As we consider our city’s future, it may once again be time to look to the nation’s capital for inspiration.

In 2017, along with many other American cities seeking sustainability and wellness, Indianapolis committed to achieving carbon neutrality by 2050. The mayors of these cities recognize that the ultimate livability and vitality of their communities are in the balance. They also know that meaningfully getting beyond the rhetoric is a herculean challenge.

Addressing climate mitigation and adaptation, though it is the current acute crisis, is only one of an intertwined network of immense issues that encompass sustainability and resiliency including equity, energy, economy, the built and natural environments, food, health, transportation, water and waste.

Washington has proven to be a trailblazer in this regard. In the same year other cities were announcing their carbon neutrality commitments, Washington was named the first LEED for Cities Platinum-certified city in the world. Measuring not just intent but actual outcomes, across the full array of sustainability issues, this is the highest achievement possible in the Leadership in Energy and Environmental Design rating system, the most widely recognized of its kind.

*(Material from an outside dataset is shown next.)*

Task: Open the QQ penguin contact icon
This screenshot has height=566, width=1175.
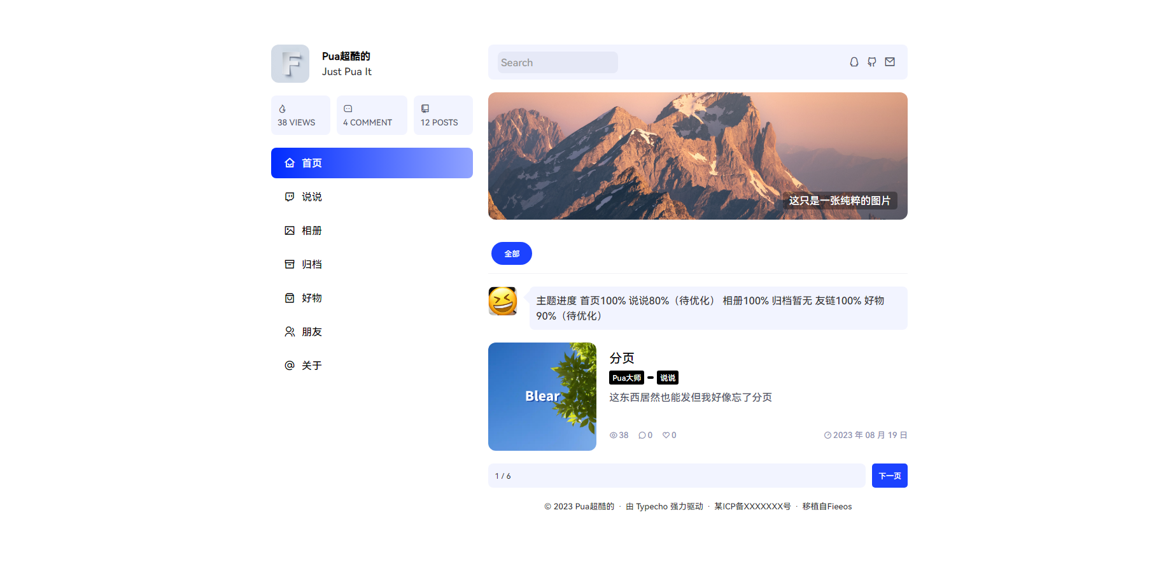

Automobiles have now outpaced energy production in the creation of greenhouse gas emissions. However, according to Project Drawdown—a research organization that reviews, analyzes, and identifies the most viable global climate solutions—we could eliminate more than five gigatons of carbon emissions globally if just 7% more trips were made by bike or on foot. It is notable, then, that among Washington’s accomplishments, “65% of D.C. neighborhoods are walkable and 58% of commuter trips are by bike, walking or public transit,” Project Drawdown says.

For Indianapolis, where less than half of a percent of people commute by bike, walkable neighborhoods may be the clearest inroad we could make. Locally, the all-electric Red Line rapid transit is a reasonable start, but more comprehensively creating humane streets makes alternative forms of transport more attractive while simultaneously contributing positively to the economy and a myriad other sustainability issues.

D.C. is also among the forerunners of innovation in sustainable development. Of particular note, it has established a 100-acre “ecodistrict” downtown between the Smithsonian complex on the National Mall and the reviving wharf area in the Washington Channel. One of the few ecodistricts outside of the Pacific Northwest, it will be a renovated and revitalized mixed-use neighborhood that seeks to achieve elevated levels of sustainability by taking advantage of economies and efficiencies of scale that individual buildings alone cannot achieve.

As is the case with the D.C. ecodistrict, a key element is often a shared source for space and water heating referred to as a district system. Project Drawdown lists district heating as the top solution in their Buildings and Cities category, noting significant reductions in energy use, cost and carbon emissions over stand-alone systems.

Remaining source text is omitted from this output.